Material to process Start Marker

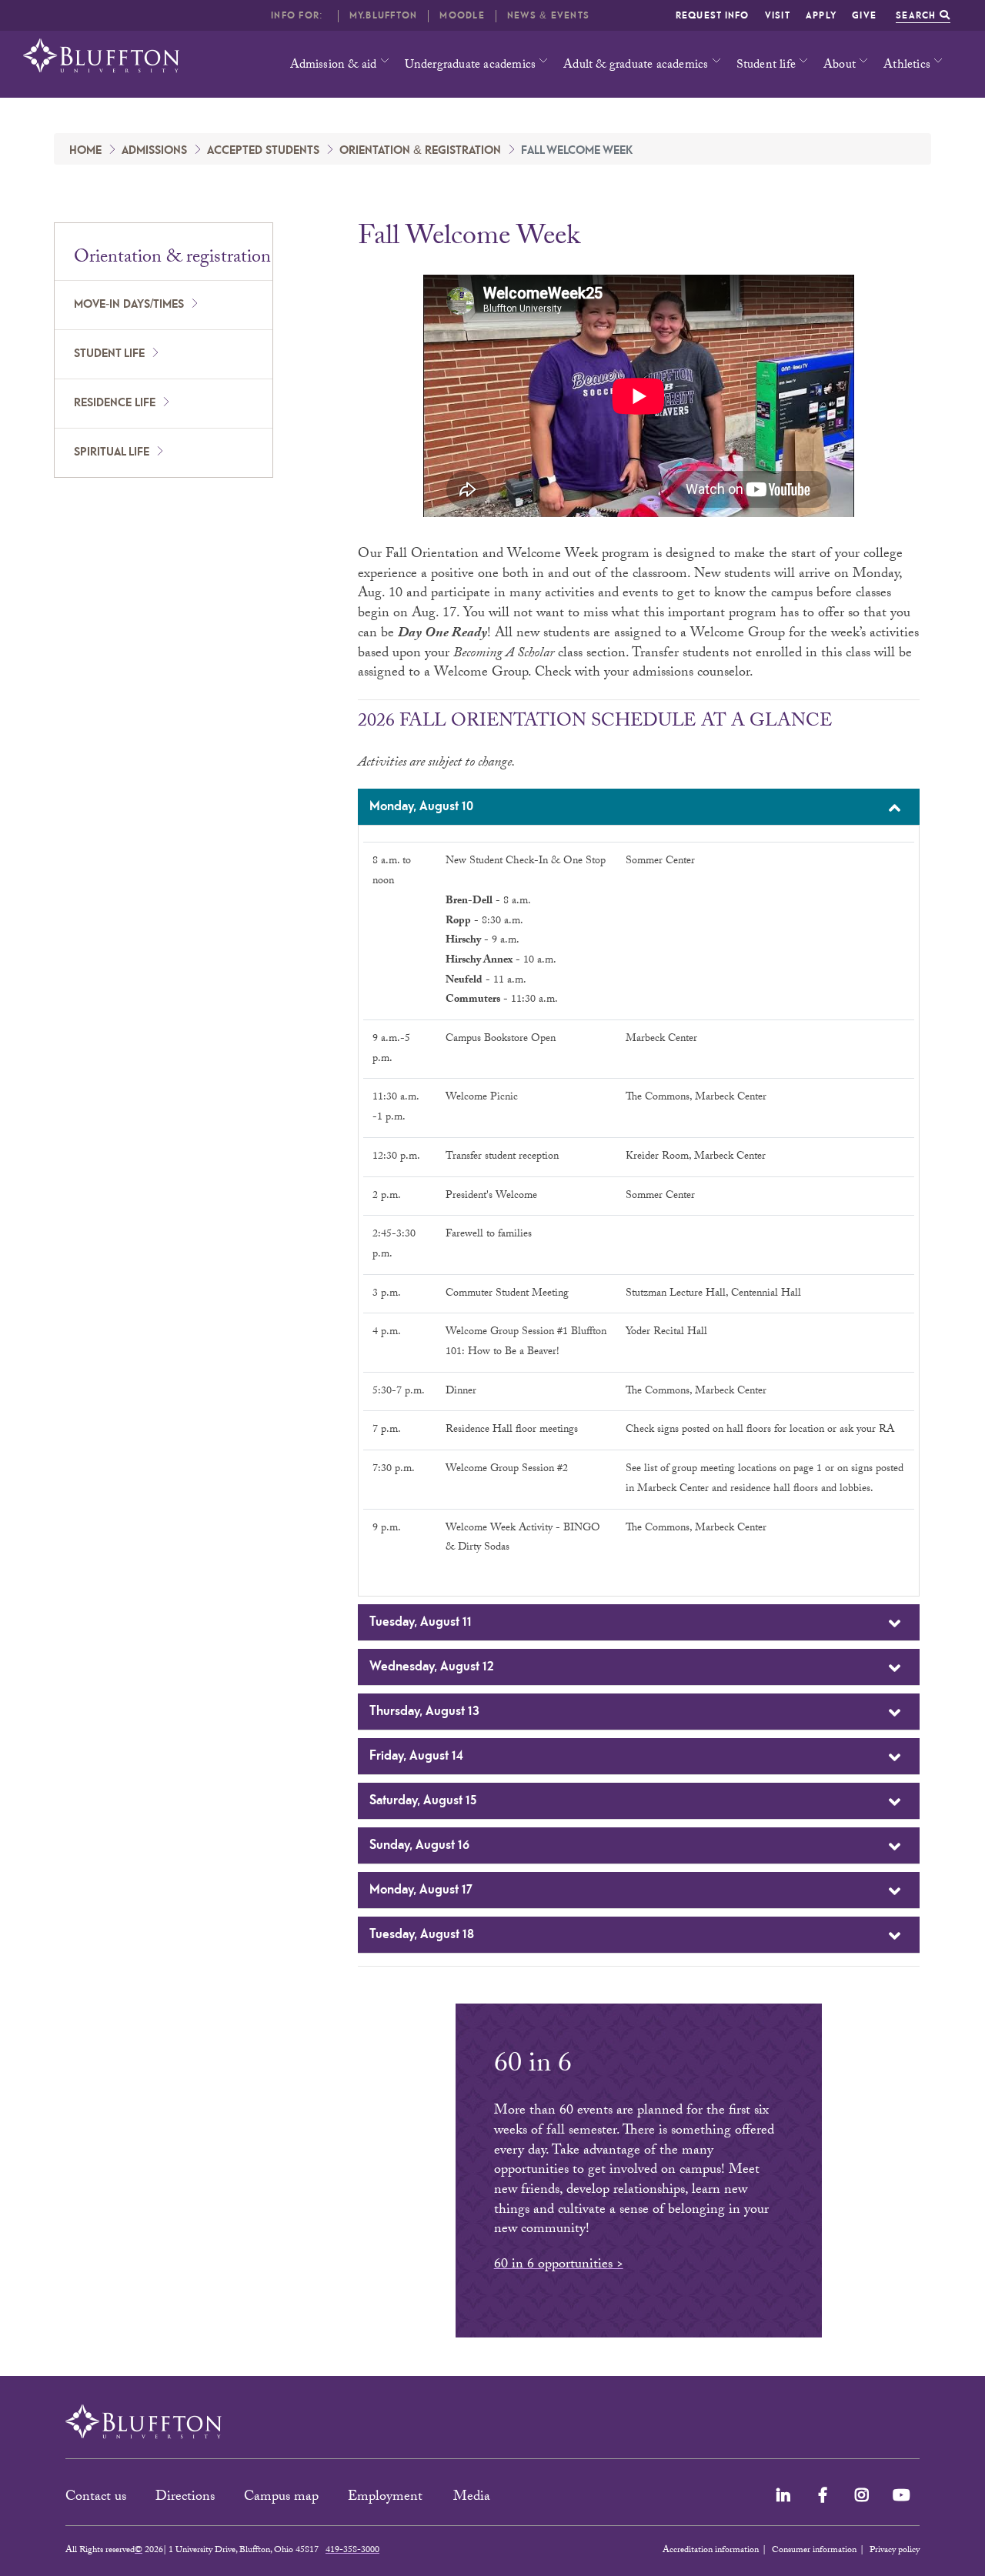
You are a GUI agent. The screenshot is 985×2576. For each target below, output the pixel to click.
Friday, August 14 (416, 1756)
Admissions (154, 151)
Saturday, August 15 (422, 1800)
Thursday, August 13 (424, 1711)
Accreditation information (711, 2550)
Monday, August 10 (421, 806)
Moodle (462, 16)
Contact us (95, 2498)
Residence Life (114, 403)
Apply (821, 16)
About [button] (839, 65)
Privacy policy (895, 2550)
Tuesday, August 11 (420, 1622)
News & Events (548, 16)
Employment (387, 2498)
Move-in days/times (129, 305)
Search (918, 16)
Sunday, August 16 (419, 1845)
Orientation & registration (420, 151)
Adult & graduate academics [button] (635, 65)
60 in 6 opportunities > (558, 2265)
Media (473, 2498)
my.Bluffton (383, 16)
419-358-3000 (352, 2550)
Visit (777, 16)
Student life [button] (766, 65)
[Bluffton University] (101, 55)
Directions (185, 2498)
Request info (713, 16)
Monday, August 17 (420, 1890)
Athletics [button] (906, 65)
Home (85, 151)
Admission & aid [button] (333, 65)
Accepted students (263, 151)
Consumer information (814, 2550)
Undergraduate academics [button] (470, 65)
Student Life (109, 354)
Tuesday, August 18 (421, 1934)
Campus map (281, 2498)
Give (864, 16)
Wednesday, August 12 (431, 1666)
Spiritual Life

Material to process End Marker

Work required: No picture belongs in the answer; the rest of the records must be repeated exactly.

Answer to this task:
You are a GUI agent. The screenshot is 985×2576. For each target below, output the pixel to click.
Friday, August 14 (416, 1756)
Admissions (154, 151)
Saturday, August 15 (422, 1800)
Thursday, August 13 (424, 1711)
Accreditation information (711, 2550)
Monday, August 10 (421, 806)
Moodle (462, 16)
Contact us (95, 2498)
Residence Life (114, 403)
Apply (821, 16)
About [button] (839, 65)
Privacy policy (895, 2550)
Tuesday, August 11 (420, 1622)
News & Events (548, 16)
Employment (387, 2498)
Move-in days/times (129, 305)
Search (918, 16)
Sunday, August 16 (419, 1845)
Orientation & registration (420, 151)
Adult & graduate academics [button] (635, 65)
60 in 6 opportunities > (558, 2265)
Media (473, 2498)
my.Bluffton (383, 16)
419-358-3000 (352, 2550)
Visit (777, 16)
Student life [button] (766, 65)
[Bluffton University] (101, 55)
Directions (185, 2498)
Request info (713, 16)
Monday, August 17 (420, 1890)
Athletics [button] (906, 65)
Home (85, 151)
Admission & aid [button] (333, 65)
Accepted students (263, 151)
Consumer information (814, 2550)
Undergraduate academics [button] (470, 65)
Student Life (109, 354)
Tuesday, August 18 (421, 1934)
Campus map (281, 2498)
Give (864, 16)
Wednesday, August 12 (431, 1666)
Spiritual Life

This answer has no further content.